TF stands for Term Frequency and it measures the frequency of a term (i.e., a word or a phrase) in a document. The term frequency of a term t in a document d is calculated as the number of times t appears in d, divided by the total number of terms in d. This calculation normalizes the term frequency by the document length to avoid bias towards longer documents.

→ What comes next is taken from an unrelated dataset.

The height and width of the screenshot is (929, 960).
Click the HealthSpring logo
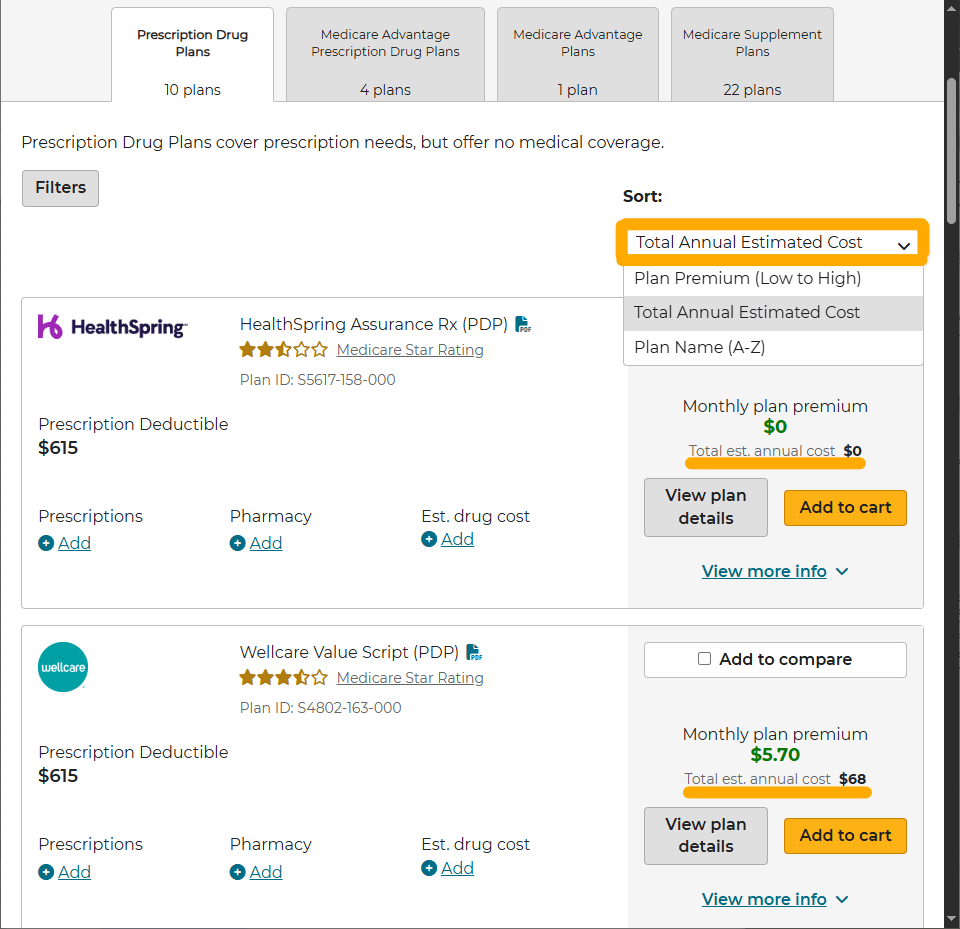(x=112, y=326)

TF is commonly used in natural language processing and information retrieval to represent the importance of a term within a document. It can be used in combination with IDF (Inverse Document Frequency) to calculate the TF-IDF score, which provides a measure of the importance of a term across a collection of documents.

- *IDF*

IDF stands for Inverse Document Frequency and it is used to determine how important a word is in a document collection. IDF measures the rarity of a term across the entire document collection. Words that occur frequently across the collection, such as "the" or "and," will have a low IDF value, while words that are rare, such as domain-specific jargon, will have a higher IDF value.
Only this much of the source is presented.